#### REQUIRED ACTIONS
a - In the Paris-Roubaix essay, rewrite the passage that begins at the words "Most of France" and stops after "Zola wrote Germinal.", changing "booze" to "alcohol".
b - Answer from the Paris-Roubaix essay:
(i) Which race does Paris-Roubaix fall the weekend after?
(ii) On which ring road does the essay place the suburb of Wembley?
(iii) What coat of arms do Flanders and the Nord share?
c - Write the next part of the Paris-Roubaix essay, picking up after its final sentence.

#### GIVEN TEXT
“Things are always less beautiful than the dreams we have of them.” Marcel Proust
When we think of Paris-Roubaix, what comes to mind? A lone rider juddering over slippery cobbles, covered in mud, breaking away to victory, the pleasure overriding the pain. Certainly not Roubaix itself. It’s a good thing too, as there is a crushing disconnect between the illusion and the reality.
Such is the power of sport, making young riders dream of this grim Lille outpost of red-stone houses and tumbling population. It’s far from alone; Wembley is football’s equivalent. Players and fans go dizzy and sing songs about making it to an austere suberb on London’s North Circular ring road.
Most of France maligns the whole Nord département as one big Wembley, a place of unintelligible accents, chain-smoking factories, saturated in rain and booze, and virtually unchanged since Zola wrote Germinal.
In the professional cycling milieu, the place is regularly passed over in the context of Paris-Roubaix too. It’s easy to mistake the legendary cobbled Classic as Flemish: it falls the weekend after De Ronde, the race goes within 200 metres of the border and Belgium has by far the most winners. Flanders and the Nord even share the same coat of arms, that iconic black lion on yellow background.

#### INFORMATION PROVIDED
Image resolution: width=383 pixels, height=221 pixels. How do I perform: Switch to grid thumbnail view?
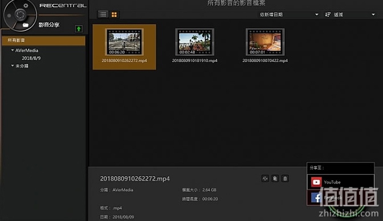pyautogui.click(x=114, y=15)
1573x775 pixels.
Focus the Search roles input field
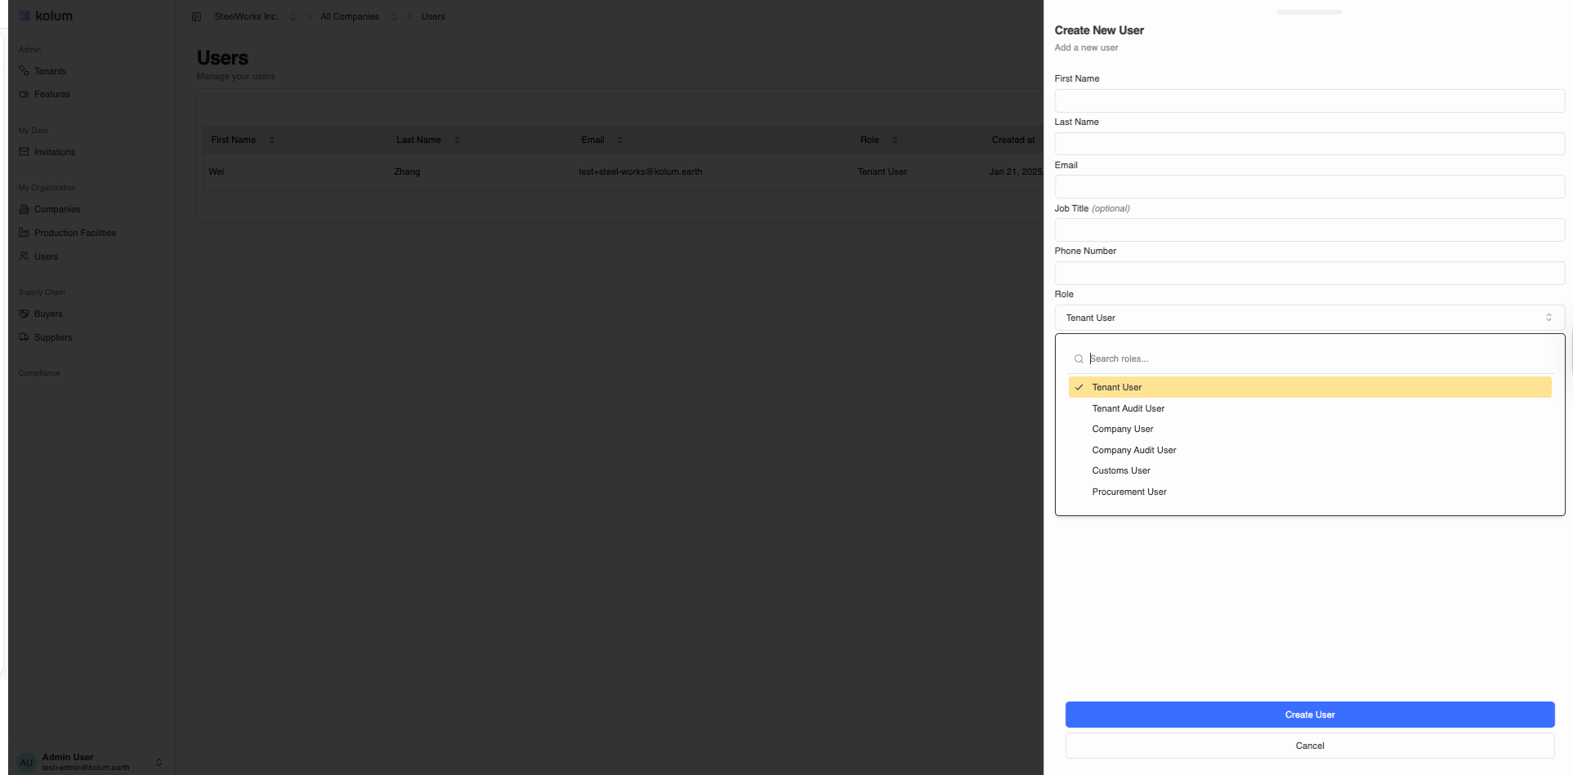(x=1316, y=359)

#### WRITTEN RESPONSES
a -
Most of France maligns the whole Nord département as one big Wembley, a place of unintelligible accents, chain-smoking factories, saturated in rain and alcohol, and virtually unchanged since Zola wrote Germinal.

b -
(i) De Ronde
(ii) London's North Circular
(iii) A black lion on a yellow background

c -
But this isn’t Flanders: you can tell as much from the muted atmosphere in Roubaix velodrome whenever a Belgian neighbour wins. This is the Nord, the Hell of the North. All 27 cobbled sectors of Paris-Roubaix fall in the region. Flanders has lions, the Nord has mines, factories and pavé. It’s a cycling hotbed that has witnessed hard times and produced tough Nordistes who dream of winning their home classic one day.
And that’s the point. It doesn’t matter what Roubaix or Wembley are actually like. Cup final or Classic, it’s the grandeur of what the places represent: the culmination of a lifelong journey, the feeling of a vast history pressing down its full weight. That’s enough for any talented cyclist to feel stirred.
But if you’re a local? The attachment is immense, the desire different. For some, it becomes a piece of them. They grow up around it; often, it’s where those first dreams of winning sprout wings. They represent themselves, but something far bigger: a terroir, a whole people.
“Bon-due! Bon-due! BON-DUE!”
Thirty-one years later, as he surveys the empty blue seats of the velodrome grandstand, maybe Alain Bondue can hear the ghostly chants. On April 8 1984, he was celebrating his 25th birthday in style. All along the route of Paris-Roubaix, the fans bellowed support, believing that the local boy’s long breakaway might hold out.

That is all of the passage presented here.